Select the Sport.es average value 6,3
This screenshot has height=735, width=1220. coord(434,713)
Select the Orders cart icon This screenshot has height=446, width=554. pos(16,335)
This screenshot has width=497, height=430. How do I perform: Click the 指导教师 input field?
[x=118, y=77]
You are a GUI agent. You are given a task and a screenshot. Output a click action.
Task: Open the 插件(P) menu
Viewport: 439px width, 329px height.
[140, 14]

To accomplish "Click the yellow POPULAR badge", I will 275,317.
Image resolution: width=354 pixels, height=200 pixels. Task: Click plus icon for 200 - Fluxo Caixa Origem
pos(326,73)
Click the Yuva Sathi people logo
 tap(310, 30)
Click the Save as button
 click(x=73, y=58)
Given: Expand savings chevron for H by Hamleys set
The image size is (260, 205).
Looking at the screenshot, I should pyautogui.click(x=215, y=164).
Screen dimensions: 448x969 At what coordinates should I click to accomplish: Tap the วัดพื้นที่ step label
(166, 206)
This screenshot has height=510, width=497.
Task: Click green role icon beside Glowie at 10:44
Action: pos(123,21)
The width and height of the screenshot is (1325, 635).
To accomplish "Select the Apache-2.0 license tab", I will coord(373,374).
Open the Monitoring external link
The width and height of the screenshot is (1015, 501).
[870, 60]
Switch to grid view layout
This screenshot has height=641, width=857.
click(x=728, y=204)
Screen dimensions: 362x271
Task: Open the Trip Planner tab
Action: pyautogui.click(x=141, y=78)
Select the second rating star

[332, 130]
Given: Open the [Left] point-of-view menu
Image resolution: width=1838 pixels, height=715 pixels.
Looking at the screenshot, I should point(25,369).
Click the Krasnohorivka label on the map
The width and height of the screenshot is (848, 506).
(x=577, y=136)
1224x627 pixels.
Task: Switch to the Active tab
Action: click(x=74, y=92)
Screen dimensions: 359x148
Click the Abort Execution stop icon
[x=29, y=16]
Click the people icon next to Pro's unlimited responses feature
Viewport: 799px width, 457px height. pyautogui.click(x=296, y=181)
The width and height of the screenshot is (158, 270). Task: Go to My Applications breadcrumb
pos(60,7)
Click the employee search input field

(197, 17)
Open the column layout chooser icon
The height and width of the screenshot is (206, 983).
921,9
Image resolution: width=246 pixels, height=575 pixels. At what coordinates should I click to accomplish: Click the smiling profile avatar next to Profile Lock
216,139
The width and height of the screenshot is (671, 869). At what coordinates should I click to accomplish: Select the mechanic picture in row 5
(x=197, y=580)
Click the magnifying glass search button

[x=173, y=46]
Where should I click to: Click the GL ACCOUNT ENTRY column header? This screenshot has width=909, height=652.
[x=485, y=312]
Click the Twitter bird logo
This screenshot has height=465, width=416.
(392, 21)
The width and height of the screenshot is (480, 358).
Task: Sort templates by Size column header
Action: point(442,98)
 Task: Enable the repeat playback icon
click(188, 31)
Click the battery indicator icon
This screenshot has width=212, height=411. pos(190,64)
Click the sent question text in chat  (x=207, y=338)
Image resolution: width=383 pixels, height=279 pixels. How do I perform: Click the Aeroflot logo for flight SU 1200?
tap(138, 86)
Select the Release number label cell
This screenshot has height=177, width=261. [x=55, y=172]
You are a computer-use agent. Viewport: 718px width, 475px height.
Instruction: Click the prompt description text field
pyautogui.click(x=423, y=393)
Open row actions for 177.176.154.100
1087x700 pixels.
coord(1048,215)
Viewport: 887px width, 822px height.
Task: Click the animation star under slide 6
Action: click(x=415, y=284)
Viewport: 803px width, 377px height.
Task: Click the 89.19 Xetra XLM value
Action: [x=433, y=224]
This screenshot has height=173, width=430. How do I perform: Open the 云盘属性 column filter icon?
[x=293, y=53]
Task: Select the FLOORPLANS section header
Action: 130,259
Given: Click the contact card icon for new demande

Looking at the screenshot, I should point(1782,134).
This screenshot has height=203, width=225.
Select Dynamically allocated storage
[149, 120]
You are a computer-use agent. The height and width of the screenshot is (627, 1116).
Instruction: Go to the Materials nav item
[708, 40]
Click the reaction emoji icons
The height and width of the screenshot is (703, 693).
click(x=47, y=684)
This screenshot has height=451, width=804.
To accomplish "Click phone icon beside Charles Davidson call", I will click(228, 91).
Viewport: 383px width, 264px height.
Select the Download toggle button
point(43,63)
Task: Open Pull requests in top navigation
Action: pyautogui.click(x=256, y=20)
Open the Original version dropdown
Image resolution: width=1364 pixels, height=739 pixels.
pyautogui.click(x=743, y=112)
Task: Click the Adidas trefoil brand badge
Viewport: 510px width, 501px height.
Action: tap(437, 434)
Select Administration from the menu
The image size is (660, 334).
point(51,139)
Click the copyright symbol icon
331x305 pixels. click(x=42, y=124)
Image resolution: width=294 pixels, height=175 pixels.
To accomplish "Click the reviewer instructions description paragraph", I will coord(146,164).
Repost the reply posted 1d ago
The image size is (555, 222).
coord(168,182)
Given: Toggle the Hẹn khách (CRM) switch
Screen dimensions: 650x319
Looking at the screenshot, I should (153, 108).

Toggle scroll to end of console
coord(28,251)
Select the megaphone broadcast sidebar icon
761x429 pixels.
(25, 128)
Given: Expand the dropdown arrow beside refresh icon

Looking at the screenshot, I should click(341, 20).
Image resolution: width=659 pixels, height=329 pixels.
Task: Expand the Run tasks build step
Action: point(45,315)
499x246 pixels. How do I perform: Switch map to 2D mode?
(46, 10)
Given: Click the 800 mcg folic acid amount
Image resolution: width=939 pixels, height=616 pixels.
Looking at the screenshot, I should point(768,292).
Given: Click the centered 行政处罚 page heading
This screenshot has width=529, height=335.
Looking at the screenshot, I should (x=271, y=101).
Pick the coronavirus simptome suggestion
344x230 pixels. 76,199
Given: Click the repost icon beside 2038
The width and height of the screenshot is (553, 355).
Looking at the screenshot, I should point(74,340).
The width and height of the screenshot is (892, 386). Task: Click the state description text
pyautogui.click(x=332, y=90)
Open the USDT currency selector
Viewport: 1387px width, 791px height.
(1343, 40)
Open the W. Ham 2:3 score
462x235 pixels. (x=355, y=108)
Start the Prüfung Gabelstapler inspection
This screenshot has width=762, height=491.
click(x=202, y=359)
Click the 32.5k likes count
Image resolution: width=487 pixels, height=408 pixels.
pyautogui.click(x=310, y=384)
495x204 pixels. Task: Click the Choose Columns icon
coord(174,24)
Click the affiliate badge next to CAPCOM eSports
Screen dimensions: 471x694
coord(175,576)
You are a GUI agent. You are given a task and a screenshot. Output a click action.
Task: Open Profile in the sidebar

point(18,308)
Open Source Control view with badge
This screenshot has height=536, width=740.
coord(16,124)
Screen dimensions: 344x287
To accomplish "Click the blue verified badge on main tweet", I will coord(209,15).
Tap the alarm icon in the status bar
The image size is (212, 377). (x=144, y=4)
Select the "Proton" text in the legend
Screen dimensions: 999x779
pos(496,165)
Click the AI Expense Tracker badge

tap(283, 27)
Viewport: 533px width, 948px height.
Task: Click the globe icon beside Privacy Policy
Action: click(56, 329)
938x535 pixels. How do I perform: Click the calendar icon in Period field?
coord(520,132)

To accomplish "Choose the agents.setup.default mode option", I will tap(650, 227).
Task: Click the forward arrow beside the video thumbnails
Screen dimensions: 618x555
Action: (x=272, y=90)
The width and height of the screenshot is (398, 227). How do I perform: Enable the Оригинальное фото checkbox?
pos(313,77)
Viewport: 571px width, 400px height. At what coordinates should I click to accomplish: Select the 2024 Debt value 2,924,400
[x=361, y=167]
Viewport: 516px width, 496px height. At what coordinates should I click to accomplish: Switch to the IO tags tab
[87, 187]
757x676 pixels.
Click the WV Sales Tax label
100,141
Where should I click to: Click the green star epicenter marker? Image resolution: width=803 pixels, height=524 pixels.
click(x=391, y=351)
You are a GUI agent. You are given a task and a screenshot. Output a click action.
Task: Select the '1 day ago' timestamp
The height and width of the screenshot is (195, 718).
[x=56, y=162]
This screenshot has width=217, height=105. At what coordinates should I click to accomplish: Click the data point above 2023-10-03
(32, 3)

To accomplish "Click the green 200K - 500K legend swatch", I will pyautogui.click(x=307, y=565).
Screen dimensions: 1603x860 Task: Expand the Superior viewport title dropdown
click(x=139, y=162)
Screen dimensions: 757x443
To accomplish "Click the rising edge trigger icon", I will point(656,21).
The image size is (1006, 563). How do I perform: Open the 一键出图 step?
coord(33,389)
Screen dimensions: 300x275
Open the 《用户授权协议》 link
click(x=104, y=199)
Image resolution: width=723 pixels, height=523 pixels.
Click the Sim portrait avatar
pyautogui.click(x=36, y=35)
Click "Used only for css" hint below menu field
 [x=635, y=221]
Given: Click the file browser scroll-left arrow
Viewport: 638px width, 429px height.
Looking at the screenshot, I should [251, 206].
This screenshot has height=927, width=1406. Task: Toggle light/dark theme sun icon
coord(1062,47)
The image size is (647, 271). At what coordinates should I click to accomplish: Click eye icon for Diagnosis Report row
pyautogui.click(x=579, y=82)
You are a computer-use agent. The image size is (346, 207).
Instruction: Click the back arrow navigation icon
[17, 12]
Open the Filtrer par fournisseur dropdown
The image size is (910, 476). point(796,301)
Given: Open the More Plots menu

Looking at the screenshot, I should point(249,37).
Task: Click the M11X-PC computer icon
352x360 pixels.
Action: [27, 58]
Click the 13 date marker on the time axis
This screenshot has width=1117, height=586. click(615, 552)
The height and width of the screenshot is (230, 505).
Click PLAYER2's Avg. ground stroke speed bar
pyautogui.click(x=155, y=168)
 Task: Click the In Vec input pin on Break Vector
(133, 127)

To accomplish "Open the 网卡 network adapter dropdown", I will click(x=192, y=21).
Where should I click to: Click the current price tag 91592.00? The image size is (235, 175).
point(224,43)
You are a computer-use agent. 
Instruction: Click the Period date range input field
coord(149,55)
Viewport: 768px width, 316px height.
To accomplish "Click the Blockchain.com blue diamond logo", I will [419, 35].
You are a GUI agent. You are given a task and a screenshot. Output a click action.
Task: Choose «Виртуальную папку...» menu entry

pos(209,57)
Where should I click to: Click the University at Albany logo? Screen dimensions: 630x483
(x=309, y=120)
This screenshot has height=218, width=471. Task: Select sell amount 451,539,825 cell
********
• TASK GOAL:
Show all lines above holding the word "blue".

• OUTPUT:
To accomplish "Click the blue verified badge on main tweet", I will coord(209,15).
To accomplish "Click the Blockchain.com blue diamond logo", I will [419, 35].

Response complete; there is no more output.